Physics-data cooperative ship motion prediction with onboard wave radar for safe operations
Original version
http://dx.doi.org/10.1109/ISIE51358.2023.10228113Abstract
The advancement of sensing technologies brings digitalization into the field of offshore operations. Especially, practitioners have paid attention to ensuring operational safety by predicting ship motion with motion sensors and onboard wave radars. This study proposes a novel physics-data cooperative approach for on-site ship motion prediction with wave radars. First, the proposed approach makes a stochastic ship motion prediction by using a physics-based ship model. Such a physics-based approach is widely popular, however, it requires extensive effort in calibrating a whole system to achieve good performance. To improve its performance, this study employs a linear regression model to map physics-based prediction into true ship motion. The coefficients of the regression model are determined in a data-driven manner. A primary challenge of such a cooperative approach is the imbalance of datasets dominated by samples with small motions.

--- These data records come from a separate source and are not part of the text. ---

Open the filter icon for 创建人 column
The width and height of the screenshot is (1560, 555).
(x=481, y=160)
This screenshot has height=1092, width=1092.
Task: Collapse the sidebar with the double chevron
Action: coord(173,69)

To improve the performance for samples with large motions, undersampling is a key element in the proposed approach. A large-scale validation study was performed by employing a 33.9m research vessel with a commercial virtual wave-radar system on a navigational X-band radar. 104 samples were collected for developing and testing the cooperative approach. Data-driven support notably improved the performance of physics-based prediction. Undersampling was found to be effective when roll motion is large. Thus, this study firstly reports such a physics-data cooperative approach with a large-scale validation study.